Gambling and Speculation
Gambling and Speculation argues for a long-historical approach to this controversial subject, not only for a deeper understanding of the recent “gambling craze,” but as a fundamental inquiry into human nature and society. It will prove a valuable resource for those who want to know the history of gambling and understand its impact on human society.
Gambling and speculation involve staking money or material goods in hopes of a favorable future valuation. In some cases, speculation also involves staking a newly purchased contract or asset in hopes of a higher future valuation. Both gambling and speculation require a certain level of skill and knowledge, and a propensity for high levels of financial risk.
While most forms of investment are held for years or months, gambling is done in seconds, minutes, and even days. There are even some forms of gambling where the outcomes are known immediately, such as betting on championships. The risk is higher, but the potential rewards are greater. However, it is possible to reduce the amount of risk associated with gambling and investing by educating oneself about the different forms of investing and gambling.
Although gambling and speculation have much in common, they do not overlap completely. Some of their features are similar, and the overlap between them is important, as they both involve placing money at risk. Both are also similar to investing, but their timeframes, risks, and types of assets differ. Nevertheless, these two forms of speculation can be considered behavioral addictions.
The financial industry has long argued against the inclusion of gambling in the realm of financial transactions. They feel that it undermines the integrity of the financial markets. Yet, the majority of FCA-regulated activities do involve gambling. Despite its reputation, speculation should be limited to a small part of an investor’s portfolio.
Gambling and speculation are two different forms of investing, but both involve taking risks and transferring existing risks. For example, in a cash-for-General Electric trade, A transfers the risk of owning cash to D assumes the risk of owning General Electric. The transaction may be profitable for both parties. Gambling and speculation are considered to be risky, and the risk of loss is higher in the latter case.

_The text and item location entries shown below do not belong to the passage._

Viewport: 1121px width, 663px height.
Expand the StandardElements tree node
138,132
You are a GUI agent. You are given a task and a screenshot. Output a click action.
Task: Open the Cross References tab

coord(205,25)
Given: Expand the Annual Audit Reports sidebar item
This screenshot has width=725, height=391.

Gambling has no sound economic justification. By definition, gambling involves risk and contingent liability, and its odds of winning are always worse than the odds of losing. The house has the advantage, and the probability of losing more money than you invest is far greater than the odds of winning. As such, gambling is not a viable option for everyone.
Day traders are heavily involved in traditional gambling, and their health profile is distinct from non-day traders. These people are more likely to engage in skill-based gambling, have higher incomes, and are married. They are also more likely to report having problem gambling, but they are less likely to be overweight and non-smokers than non-day traders.